Problem statement
Bring together every line in the data that includes "computer".

· · ·

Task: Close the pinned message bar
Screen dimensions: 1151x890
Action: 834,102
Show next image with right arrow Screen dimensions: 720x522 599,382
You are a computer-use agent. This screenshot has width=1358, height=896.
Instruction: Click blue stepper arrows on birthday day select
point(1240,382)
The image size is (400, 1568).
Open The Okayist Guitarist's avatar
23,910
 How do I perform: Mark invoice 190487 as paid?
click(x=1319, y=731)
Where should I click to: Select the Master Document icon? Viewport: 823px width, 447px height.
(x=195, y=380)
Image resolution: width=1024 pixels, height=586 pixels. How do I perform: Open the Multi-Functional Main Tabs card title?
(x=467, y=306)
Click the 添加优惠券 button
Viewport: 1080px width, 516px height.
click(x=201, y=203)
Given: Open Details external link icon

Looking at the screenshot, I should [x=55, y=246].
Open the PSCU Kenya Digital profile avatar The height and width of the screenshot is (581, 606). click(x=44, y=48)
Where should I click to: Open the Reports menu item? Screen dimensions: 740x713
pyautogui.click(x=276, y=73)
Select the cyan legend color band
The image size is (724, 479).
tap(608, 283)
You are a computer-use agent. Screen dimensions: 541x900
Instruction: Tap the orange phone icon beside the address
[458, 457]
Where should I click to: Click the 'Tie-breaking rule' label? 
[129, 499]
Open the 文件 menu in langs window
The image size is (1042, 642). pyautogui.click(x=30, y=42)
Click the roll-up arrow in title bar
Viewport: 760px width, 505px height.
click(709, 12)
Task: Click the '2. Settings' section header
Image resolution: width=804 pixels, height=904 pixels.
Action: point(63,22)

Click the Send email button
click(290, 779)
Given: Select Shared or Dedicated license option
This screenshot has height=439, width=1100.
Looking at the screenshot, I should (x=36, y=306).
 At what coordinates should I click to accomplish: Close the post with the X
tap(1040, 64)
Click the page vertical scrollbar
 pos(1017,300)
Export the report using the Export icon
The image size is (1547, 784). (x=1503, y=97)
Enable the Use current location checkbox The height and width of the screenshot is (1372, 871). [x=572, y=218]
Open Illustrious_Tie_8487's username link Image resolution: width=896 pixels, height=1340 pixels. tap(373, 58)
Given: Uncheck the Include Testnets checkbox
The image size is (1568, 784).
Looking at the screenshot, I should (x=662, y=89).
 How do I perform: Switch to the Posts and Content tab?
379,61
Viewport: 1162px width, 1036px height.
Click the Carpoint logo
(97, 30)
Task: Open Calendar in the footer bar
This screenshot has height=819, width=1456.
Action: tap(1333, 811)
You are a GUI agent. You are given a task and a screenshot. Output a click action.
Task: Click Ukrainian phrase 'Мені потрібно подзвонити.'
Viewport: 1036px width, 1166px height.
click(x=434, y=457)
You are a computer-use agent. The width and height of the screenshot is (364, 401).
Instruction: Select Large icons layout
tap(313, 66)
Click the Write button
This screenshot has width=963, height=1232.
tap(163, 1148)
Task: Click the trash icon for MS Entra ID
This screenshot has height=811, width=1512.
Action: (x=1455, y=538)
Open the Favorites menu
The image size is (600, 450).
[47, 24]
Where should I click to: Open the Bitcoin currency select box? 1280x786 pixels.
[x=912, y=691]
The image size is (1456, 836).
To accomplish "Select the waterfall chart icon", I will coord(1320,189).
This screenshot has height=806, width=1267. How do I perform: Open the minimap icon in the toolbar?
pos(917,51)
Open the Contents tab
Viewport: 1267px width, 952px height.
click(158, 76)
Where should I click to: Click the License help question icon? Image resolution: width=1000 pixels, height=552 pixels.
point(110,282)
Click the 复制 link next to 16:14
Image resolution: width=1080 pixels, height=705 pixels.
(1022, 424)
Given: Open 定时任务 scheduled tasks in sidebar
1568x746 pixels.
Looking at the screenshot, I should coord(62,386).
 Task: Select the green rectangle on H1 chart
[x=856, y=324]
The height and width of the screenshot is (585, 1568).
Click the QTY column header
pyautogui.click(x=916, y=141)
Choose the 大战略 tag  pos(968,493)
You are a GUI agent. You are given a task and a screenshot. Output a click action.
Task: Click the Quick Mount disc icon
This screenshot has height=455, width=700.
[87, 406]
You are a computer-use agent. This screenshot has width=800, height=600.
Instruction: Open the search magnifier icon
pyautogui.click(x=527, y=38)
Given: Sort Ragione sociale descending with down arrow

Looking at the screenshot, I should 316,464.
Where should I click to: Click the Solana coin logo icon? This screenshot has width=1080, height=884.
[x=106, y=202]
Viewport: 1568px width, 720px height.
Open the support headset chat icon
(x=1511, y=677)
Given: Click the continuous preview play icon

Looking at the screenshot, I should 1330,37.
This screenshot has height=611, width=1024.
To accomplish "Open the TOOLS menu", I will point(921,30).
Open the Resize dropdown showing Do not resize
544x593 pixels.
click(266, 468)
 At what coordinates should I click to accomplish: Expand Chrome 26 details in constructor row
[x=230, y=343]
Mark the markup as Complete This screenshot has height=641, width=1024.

· · ·

Solution to this task
You are a computer-use agent. This screenshot has width=1358, height=896.
You are a computer-use agent. Screen dimensions: 541x900
You are a computer-use agent. The width and height of the screenshot is (364, 401).
You are a computer-use agent. This screenshot has width=800, height=600.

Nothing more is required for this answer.